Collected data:
☆ ☆ ☆ ☆ ☆
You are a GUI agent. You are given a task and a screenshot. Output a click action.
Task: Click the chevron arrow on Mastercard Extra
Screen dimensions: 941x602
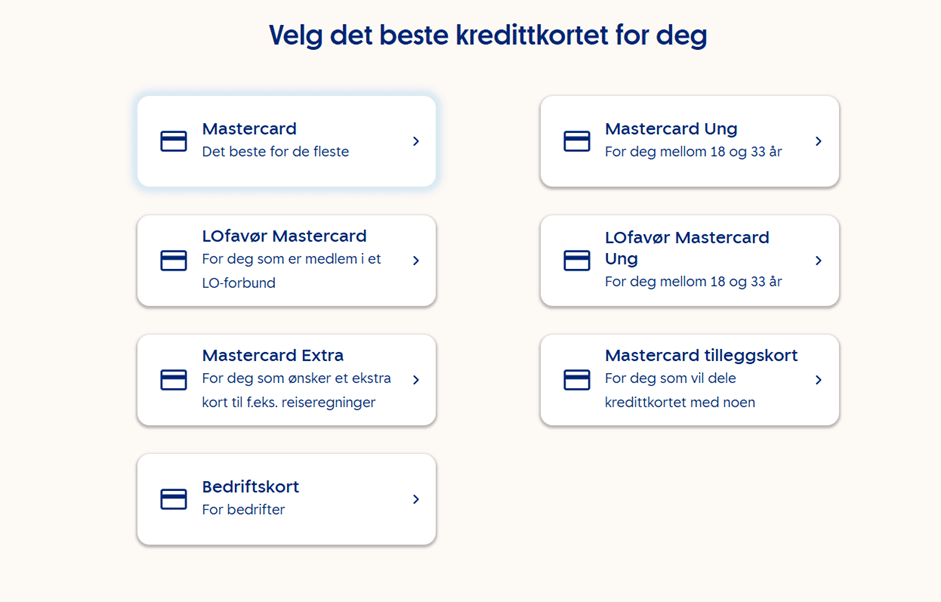coord(416,380)
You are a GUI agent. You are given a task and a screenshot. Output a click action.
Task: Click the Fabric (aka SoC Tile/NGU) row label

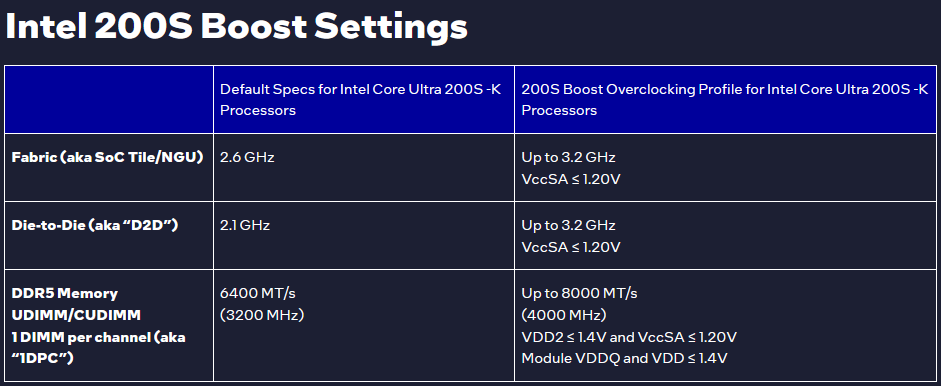click(x=107, y=157)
☆ ☆ ☆ ☆ ☆
### [WORK ITEM]
Each entry above needs to be restated without a single word changed; skip the images.

### [EXPECTED ANSWER]
You are a GUI agent. You are given a task and a screenshot. Output a click action.
Task: Click the chevron arrow on Mastercard Extra
Screen dimensions: 941x602
coord(416,380)
You are a GUI agent. You are given a task and a screenshot. Output a click action.
Task: Click the Fabric (aka SoC Tile/NGU) row label

click(x=107, y=157)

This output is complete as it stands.